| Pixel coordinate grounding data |
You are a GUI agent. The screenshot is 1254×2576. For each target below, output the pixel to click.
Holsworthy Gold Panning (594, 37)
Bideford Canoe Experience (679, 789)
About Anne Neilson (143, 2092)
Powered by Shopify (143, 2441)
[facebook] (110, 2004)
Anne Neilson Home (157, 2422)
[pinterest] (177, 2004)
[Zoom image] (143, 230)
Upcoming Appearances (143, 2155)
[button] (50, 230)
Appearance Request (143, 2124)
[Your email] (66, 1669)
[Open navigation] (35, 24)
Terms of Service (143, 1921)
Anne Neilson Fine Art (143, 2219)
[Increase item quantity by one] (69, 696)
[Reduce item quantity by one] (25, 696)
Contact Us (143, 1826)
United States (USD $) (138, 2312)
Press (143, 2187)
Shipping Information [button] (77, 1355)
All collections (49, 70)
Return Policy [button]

| Your assignment |
Pull out all lines from the entries above that include the word "Neilson".

| Response to this exercise |
About Anne Neilson (143, 2092)
Anne Neilson Home (157, 2422)
Anne Neilson Fine Art (143, 2219)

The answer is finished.